The authors addressed the issue of military widowhood in all different branches, and filled a huge gap that I have been missing in many, many other titles that I have tried to read through. While some of these grief books applied in some areas to my situation, so much was always missing, which lead to me putting it down, and trying another, only to go through the cycle again. This book, while of course had many different scenarios, completely explained me and how I am feeling. I read, in almost every chapter, the book feeling like they were in my head and knowing how I was feeling. Thank goodness. I needed it.
This book confirmed that I am not crazy. I am not the only widow that has had a really hard time coming to terms with the reality of the situation, especially because it was during deployment- in fact, there was even a scenario where the widow thought her husband was on a secret mission (sound familiar?). It confirmed that I do feel alone, isolated, and as if I do not fit in.
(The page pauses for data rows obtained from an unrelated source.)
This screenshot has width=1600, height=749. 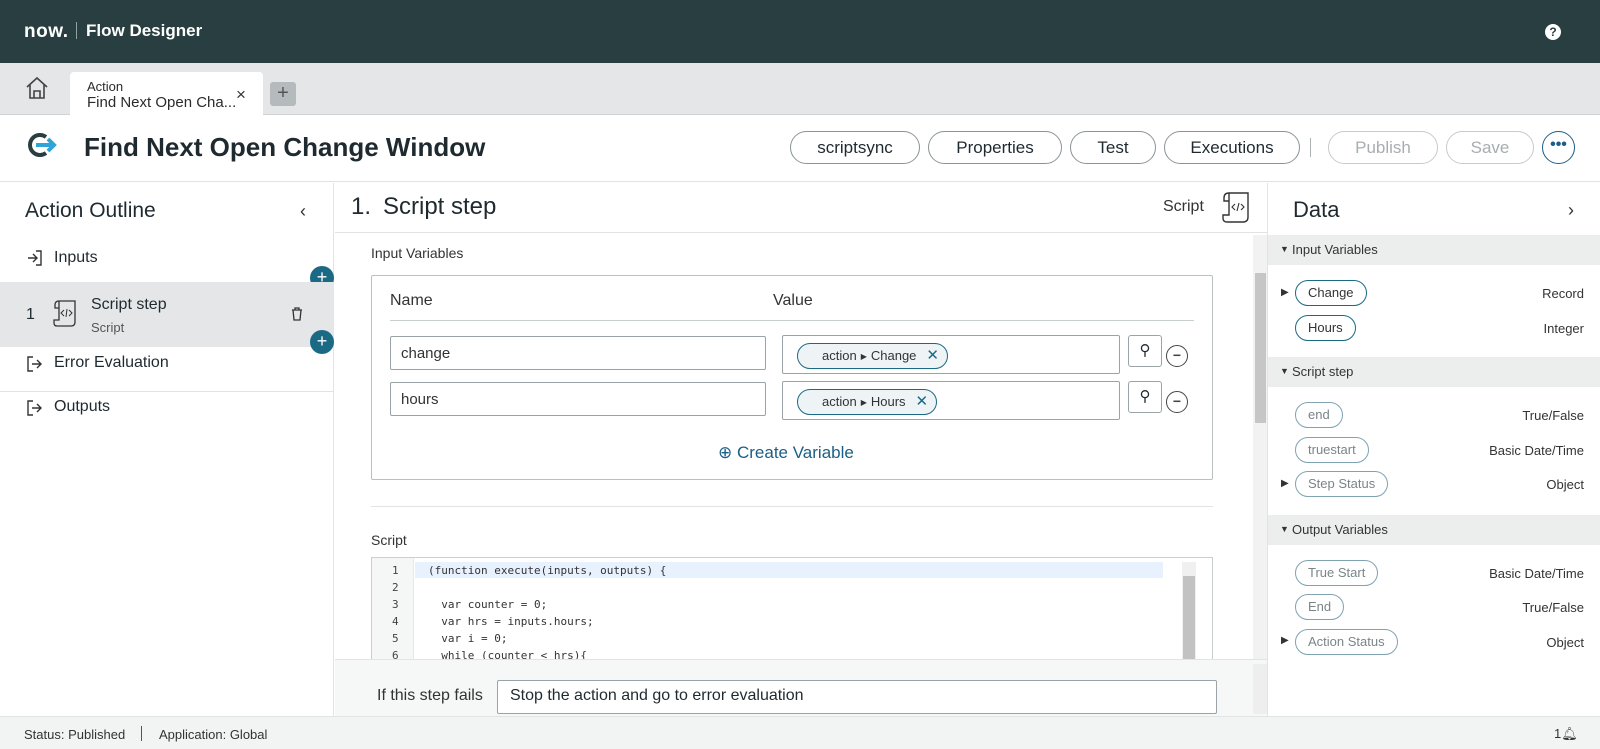 I want to click on test-button: Test, so click(x=1113, y=148).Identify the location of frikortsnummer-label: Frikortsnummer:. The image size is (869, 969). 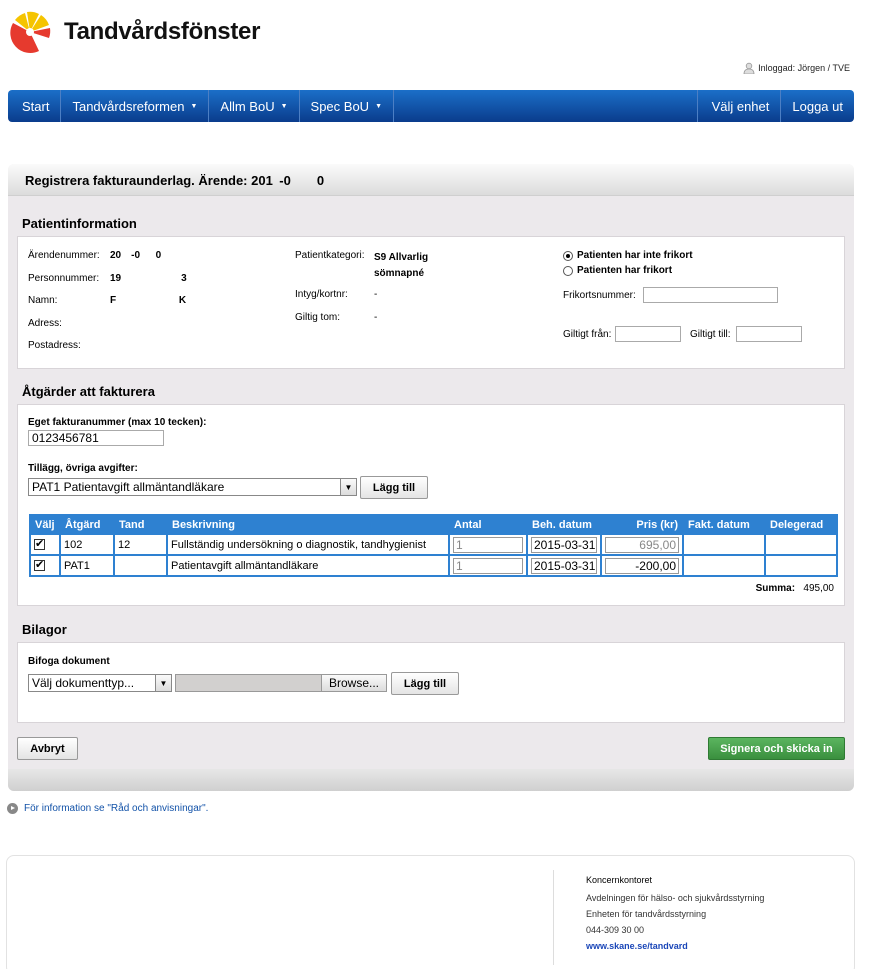
(600, 296).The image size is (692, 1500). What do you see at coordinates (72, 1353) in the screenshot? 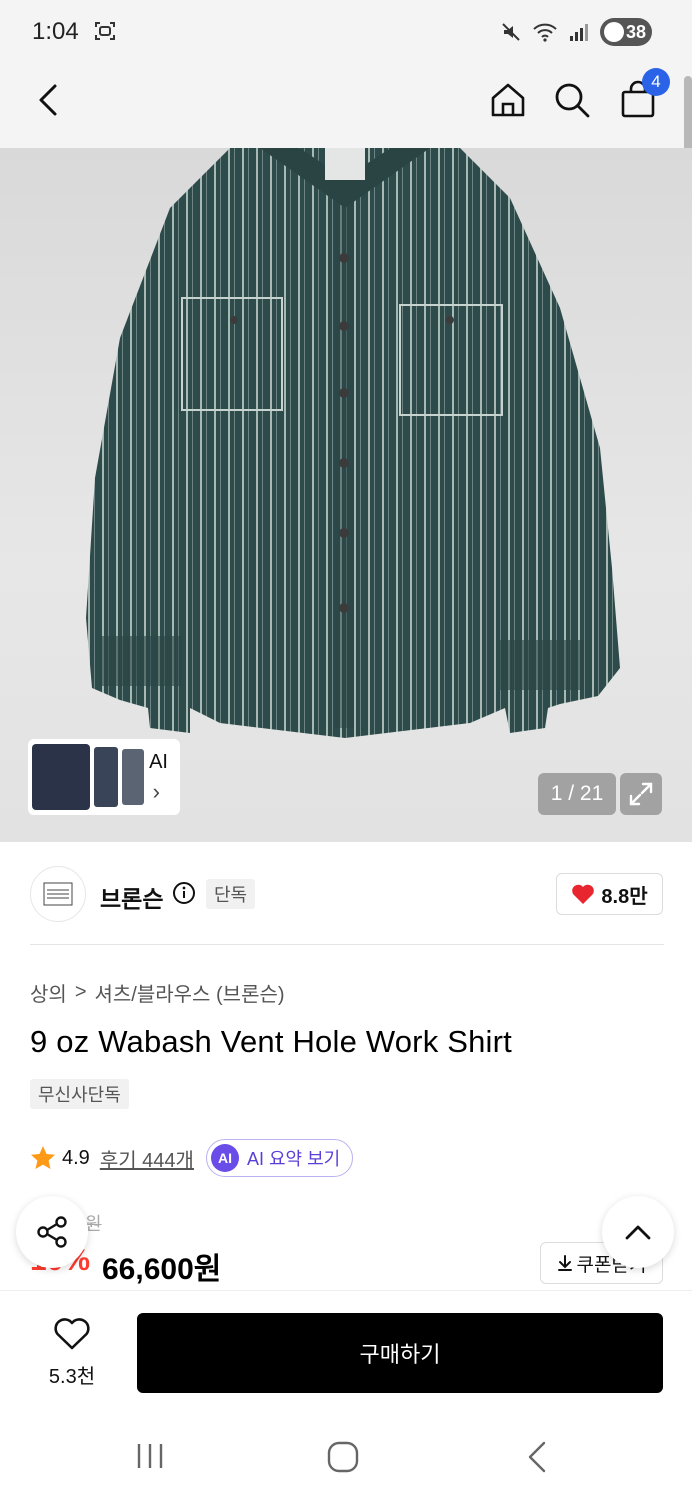
I see `wishlist-button: 5.3천` at bounding box center [72, 1353].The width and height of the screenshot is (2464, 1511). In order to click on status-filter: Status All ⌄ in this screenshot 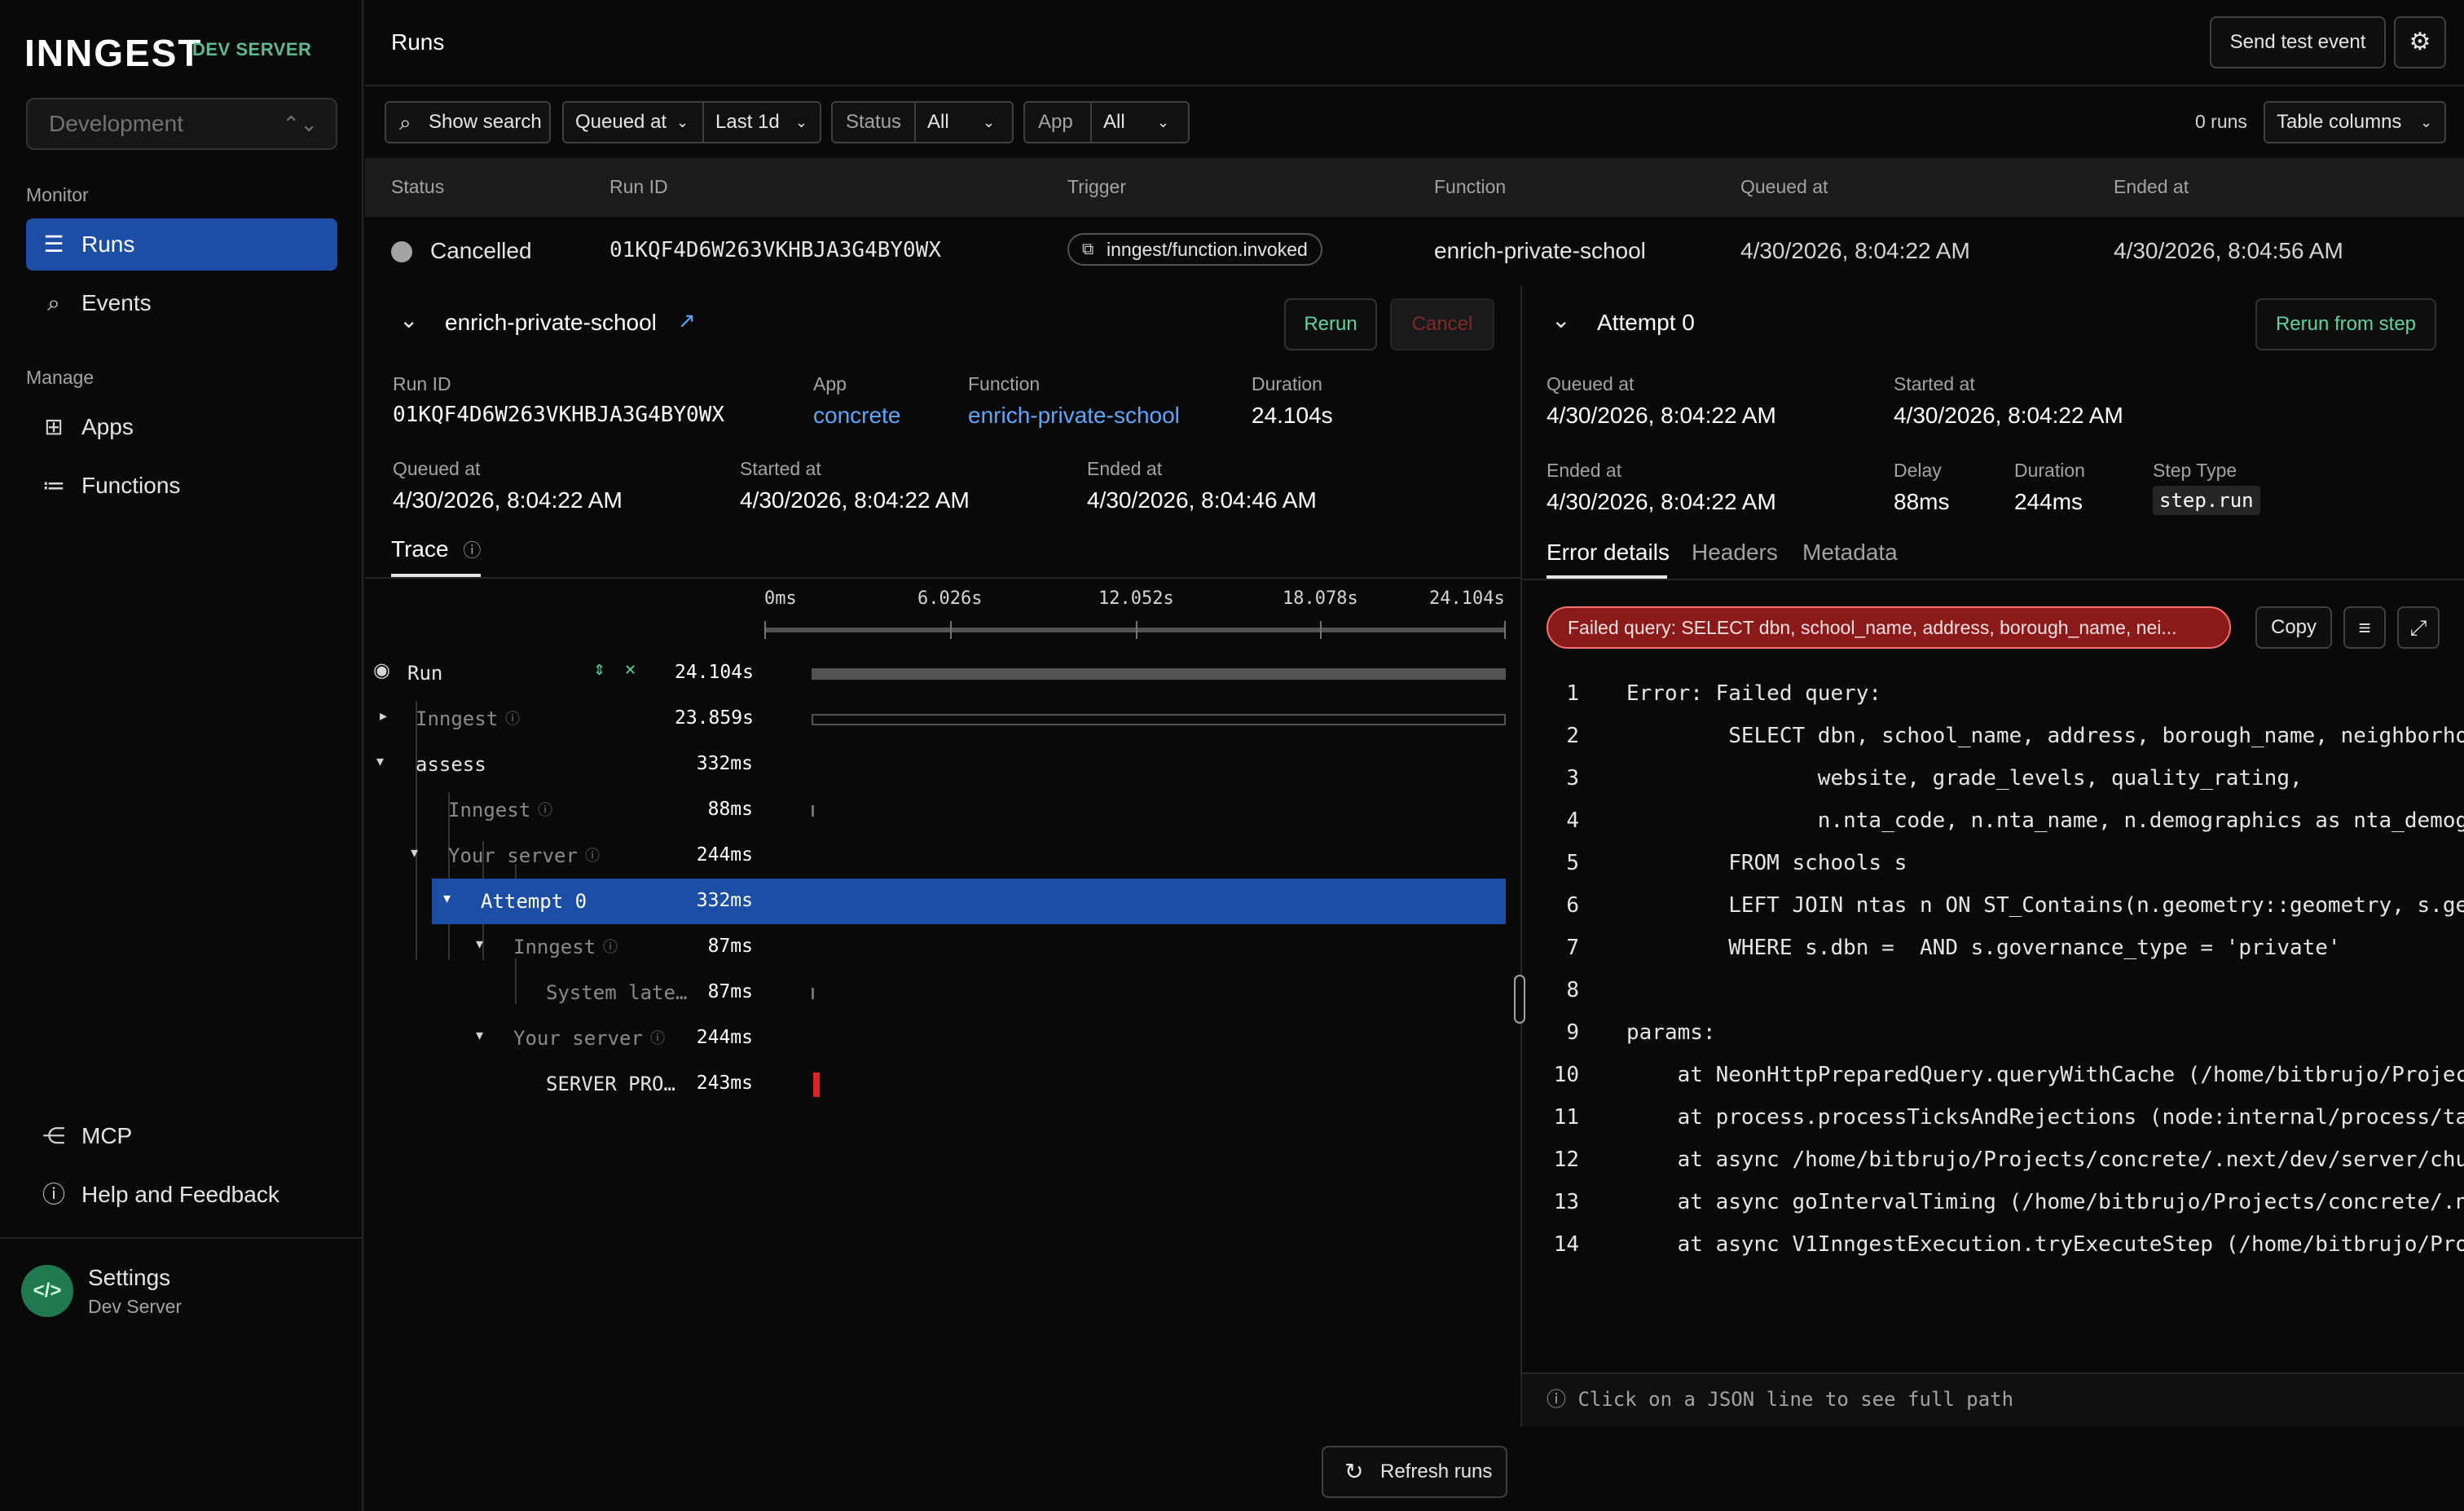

This also hit close to home for me, because, as it states, I do not still fit in to the military community, however, I do not yet fit again in to the civilian community, in my life at this point. This, to me, explained why I feel as if I am clinging with all my might to our military "family", still trying to fit in, while not being able to completely feel comfortable with my civilian friends and family, almost to the point of isolating myself, without actually intending to, because I do not fit in to that life, after having married Matt and lived this one. And the fact that many of our military family is soon leaving via ETS or PCS, I am inevitably facing further isolation and abandonment, while also feeling elated and happy for those going on to their new life paths, which may not be understood fully by a civilian realm. (I have read and re-read those last three sentences over and over again for clarity, but the confusion of the situation is such that it needs to be left the way it is.)
I have had people ask how they can help me from both the military and civilian worlds. They are reading my words and story, and also visiting from other blogs. I was featured on another blog offering a differing perspective. My perspective is the one that discusses every military spouse's worst fear, but one that no one really wants to talk about. Thankfully (although it sounds and feels weird to me to say that, but I have to find SOMETHING good about it), this experience has allowed others to view in to this life, without actually having to live it- Thankfully.
The blog that noted me as a differing perspective is To Love A Soldier. Megan's blog has been so inspirational for so many, and she truly has brought the different branches of service, different military experiences, and different difficulties as well as triumphs together, of the military life (http://toloveasoldier.blogspot.com). I was honored to be featured on her blog, so that spouses can get a different perspective.
With that being said, I found a major feature in this book, that hopefully no one else will have to receive in the manner that I did, that could help those wanting to know how to help a friend in need. This applies not only to military personnel and families wanting to help, but to the general public as well. I didn't even know how I "could be helped", but these suggestions are great for those wanting to know. I want to post the Appendix, however, I thought twice of the legality of it, and emailed the authors to ask permission. I hopefully can share it with you soon- more information to come.
Just know that to help a military widow, be there. Reading through this, I suppose my summary would apply to any widow, really. Offer assistance, but don't pressure it. Mean it when you offer it. Don't act like she is crazy, as she is going through a huge plethora of emotions, role changes, life changes, fears, anxieties and many other adjustments. Say his Name. Talk about him. Share stories- I promise, I will love them. Don't be afraid of her, its not a contagious cootie. I so hope I can post the Appendix, because I really can't verbalize this better than they did.
Note: I just received a call from Joanne Steen, one of the authors, and a military widow. We had a wonderful, hour long conversation about our lives. She has some more projects coming up, one that I am SO excited about! I am waiting on a response from her co-author prior to posting the Appendix, but hope to be able to share it soon. I will soon write a review of her book to share with everyone also.
Thank you, Joanne, for your call. You give me so much hope.